1. Field of the Invention
The present invention relates to a method for recording and reproducing data on an optical disk of a phase-change type, particularly to the method for writing, erasing and reading data on the optical disk which is capable of being over-written.
2. Description of the Prior Art
E-DRAW (Erasable--Direct Read After Write) optical disks were recently developed, some of which are subject to practical applications. Such optical disks are classified into two types of a magneto-optical disk and an optical disk of a phase-change type. In the latter, such property of an alloy is utilized that the reflection factor thereof changes due to the phase transition thereof between phases of crystalline and amorphous. A structure of the optical disk of the phase-change type is illustrated in FIG. 1, in which a substrate disk 31 is made of acrylic or polycarbonate resin. On the surface of the substrate disk 31, a pregroove 32 is formed so as to be used for the tracking servo of a light beam. A recording film 33 is deposited on the pregroove 32 through the vacuum evaporation process or the sputtering deposition process. A protective film 34 is deposited on the recording film 33. Another protective film 34 (which is not shown) may be formed between the substrate disk 31 and the recording film 33.

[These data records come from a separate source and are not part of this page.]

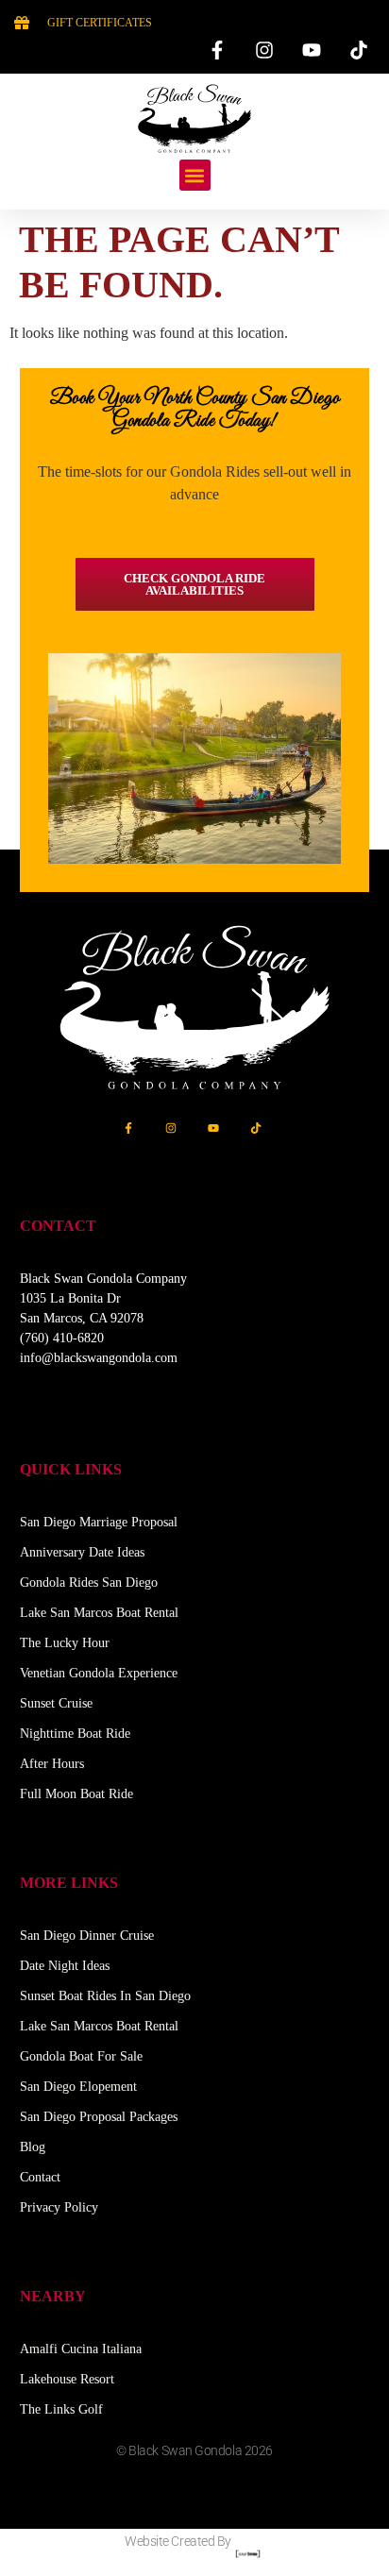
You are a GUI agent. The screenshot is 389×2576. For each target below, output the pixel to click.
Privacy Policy (59, 2207)
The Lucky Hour (65, 1643)
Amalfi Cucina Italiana (81, 2349)
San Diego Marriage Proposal (99, 1522)
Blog (32, 2147)
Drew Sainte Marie (194, 2494)
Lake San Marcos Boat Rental (99, 1613)
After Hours (52, 1764)
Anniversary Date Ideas (82, 1552)
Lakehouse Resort (67, 2379)
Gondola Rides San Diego (89, 1582)
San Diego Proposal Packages (99, 2117)
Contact (40, 2177)
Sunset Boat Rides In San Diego (105, 1996)
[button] (195, 175)
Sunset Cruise (56, 1703)
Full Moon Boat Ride (76, 1794)
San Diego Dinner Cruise (87, 1935)
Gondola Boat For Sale (81, 2056)
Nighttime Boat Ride (75, 1733)
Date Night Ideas (65, 1966)
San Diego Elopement (78, 2086)
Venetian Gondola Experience (99, 1673)
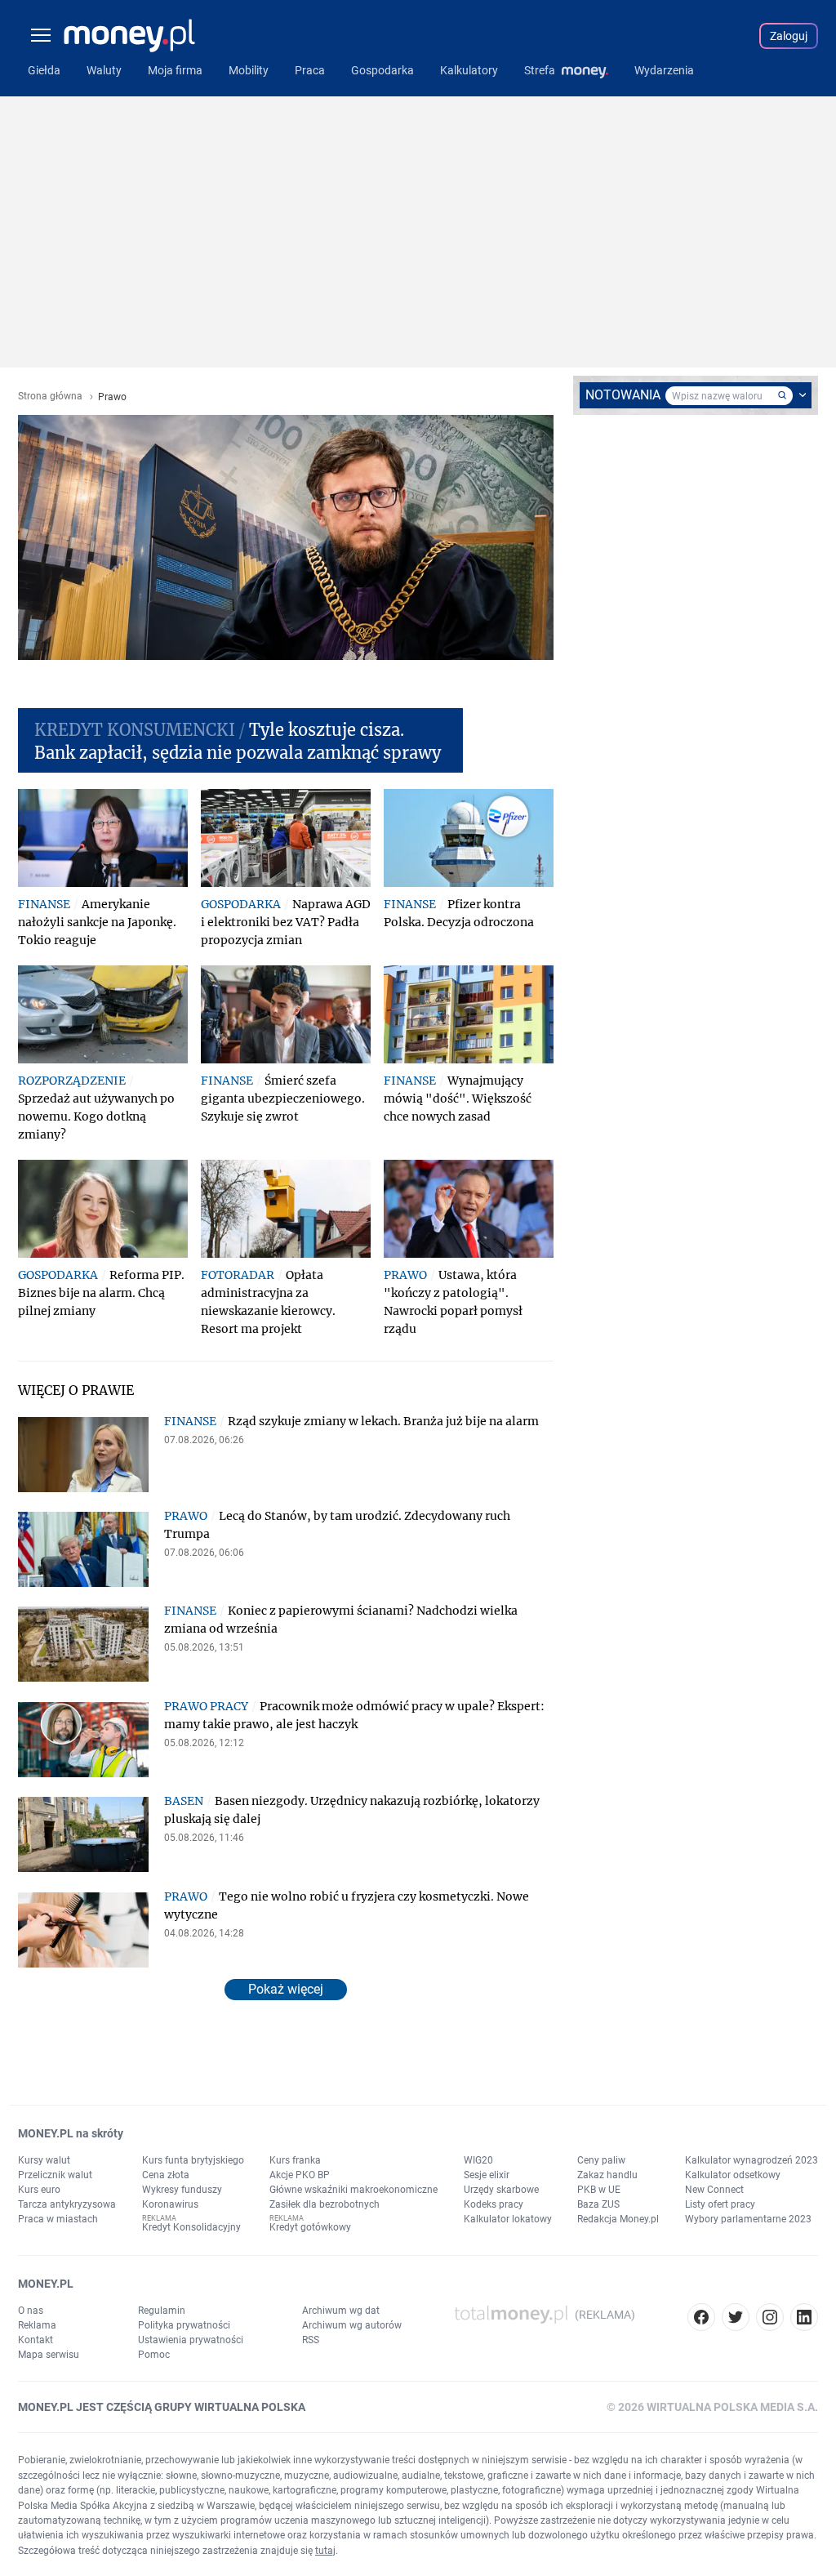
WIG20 (478, 2160)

In such a structure of the optical disk of the phase-change type 30, a phase condition of the recording film 33 after its deposition is a kind of an initial amorphous state. However, this initial amorphous state of the recording film is different from amorphous states which will be generated due to the phase-change thereof caused by the irradiation of the light beam thereon. When data are written in the optical disk 30, the initialization of the optical disk is performed in such a manner that an initializing light beam IL is irradiated onto the recording film 33 along with the pregroove 32 as seen from FIG. 2AA. By the irradiation of the initializing light beam IL at a high power level in the form of a spot, a portion of the recording film 33 within the spot in the pregroove 32 is heated above the melting point to take an amorphous state by quenching or rapid cooling. At the same time, the neighboring portions at both sides of the irradiation portion are crystallized because they are heated between the melting point and the crystallization transition temperature and thereafter annealed or slowly cooled down. As a result, the initialized region IR includes a central amorphous region CR on the pregroove 32 and a pair of crystallized neighboring regions NR which sandwich the central amorphous region as seen from FIG. 2AA.
The inventors of the present Application revealed through various experiments that when data are over-written on the initialized region IR by irradiating of a writing light beam WL having an intensity lower than that of the initializing light beam IL, peripheral parts PP of the crystallized neighboring regions which project from the initialized region IR remain as unerased residues on the track of the phase-change type optical disk during over-write recording, as shown in FIG. 2AA. FIG. 2B is a photograph showing such and actual state of the surface of the recording film of the optical disk as described. In other words, the initialized region IR is crystallized by an erasing light beam of a medium power level before incident of the writing light beam of a high power level. The writing light beam WL is irradiated on the initialized region IR in response to data to be over-written on the optical disk, so that the data are over-written on the crystallized region as a row of local amorphous domains of written spots (FIG. 2B). The diameters of spots of these initializing, erasing and writing light beams are usually set to be kept substantially the same each other. However, the neighboring portions of the local amorphous domains are so widely crystallized as to expand beyond from the initialized region IR as shown in FIGS. 2AA and 2B. In this way, the peripheral parts PP of the crystallized neighboring regions remain as the unerased residues. In the over-write recording process, the unerased residues adversely influence the reproducing of the data written on the optical disk so as to generate noise.